Learning and Cognitive Systems

Probabilistic (Bayesian) Programming

“The flexible and effcient representation of uncertainty is now considered a central problem of AI.

The emphasis on deductive, rule-based reasoning that characterized the so-called good old fashioned AI gave way after the realization that inductive reasoning, and in particular probabilistic inference, was far more useful for building adaptive systems with access to only partial information.

More recently, it has become clear that in order to model complex phenomena like vision, communication and planning, we need a representation of uncertainty that is powerful enough to capture very general stochastic processes.

In particular, the graphical model formalism that ushered in an era of rapid progress in AI has proven inadequate in the face of these new challenges. A promising new approach that aims to bridge this gap is probabilistic programming, which marries probability theory, statistics and programming languages” (Roy, 2011, p.16, Computability, inference and modeling in probabilistic programming).
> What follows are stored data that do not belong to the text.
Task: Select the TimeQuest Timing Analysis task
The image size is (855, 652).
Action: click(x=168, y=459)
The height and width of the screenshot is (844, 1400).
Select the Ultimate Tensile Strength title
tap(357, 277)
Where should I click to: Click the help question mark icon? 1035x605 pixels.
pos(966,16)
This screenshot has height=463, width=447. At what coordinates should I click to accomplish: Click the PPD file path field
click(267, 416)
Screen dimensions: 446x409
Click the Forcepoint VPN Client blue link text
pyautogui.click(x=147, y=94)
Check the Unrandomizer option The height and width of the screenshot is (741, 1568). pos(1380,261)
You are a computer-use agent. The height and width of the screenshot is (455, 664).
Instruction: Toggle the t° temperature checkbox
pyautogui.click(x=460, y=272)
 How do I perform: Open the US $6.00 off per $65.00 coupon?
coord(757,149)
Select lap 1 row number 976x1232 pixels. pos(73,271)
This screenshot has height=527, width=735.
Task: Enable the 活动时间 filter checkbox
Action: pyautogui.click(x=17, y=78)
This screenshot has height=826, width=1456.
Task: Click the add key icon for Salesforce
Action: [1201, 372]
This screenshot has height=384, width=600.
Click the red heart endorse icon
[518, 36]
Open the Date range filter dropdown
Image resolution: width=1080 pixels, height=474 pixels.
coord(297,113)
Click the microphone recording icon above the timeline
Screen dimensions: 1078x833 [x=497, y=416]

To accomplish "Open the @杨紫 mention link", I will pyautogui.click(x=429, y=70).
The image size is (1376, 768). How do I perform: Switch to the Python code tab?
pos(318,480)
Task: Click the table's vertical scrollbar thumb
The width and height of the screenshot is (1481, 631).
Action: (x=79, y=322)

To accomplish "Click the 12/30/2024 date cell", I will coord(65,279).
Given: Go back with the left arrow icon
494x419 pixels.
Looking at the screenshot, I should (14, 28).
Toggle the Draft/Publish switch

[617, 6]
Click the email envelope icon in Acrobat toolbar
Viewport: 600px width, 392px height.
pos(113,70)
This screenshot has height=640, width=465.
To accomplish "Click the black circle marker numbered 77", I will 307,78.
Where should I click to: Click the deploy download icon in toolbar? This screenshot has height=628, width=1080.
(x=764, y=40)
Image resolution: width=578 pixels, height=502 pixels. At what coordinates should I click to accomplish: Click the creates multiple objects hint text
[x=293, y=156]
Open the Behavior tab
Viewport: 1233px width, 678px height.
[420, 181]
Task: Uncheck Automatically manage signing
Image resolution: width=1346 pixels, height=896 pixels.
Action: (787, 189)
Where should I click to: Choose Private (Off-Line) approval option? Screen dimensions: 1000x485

"...Users specify a probabilistic model in its entirety (e.g., by writing code that generates a sample from the joint distribution) and inference follows automatically given the specification. Probabilistic Programming  Languages (PPL) provide the full power of modern programming languages for describing complex distributions, and can enable reuse of libraries of models, support interactive modeling and formal verification, and provide a much-needed abstraction barrier to foster generic, efficient inference in universal model classes." (http://probabilistic-programming.org/wiki/Home)

Here we present generative Bayesian models embedded in WebPPL, WebCHURCH, OpenBUGS, Figaro, PROBT, and R for cognitive and reactive aspects of agents' behavior and the development of assistance systems. Generative models are typically causal models. They abstractly represent causal processes in the real world and possess the ability to generate data or evaluate their likelihood.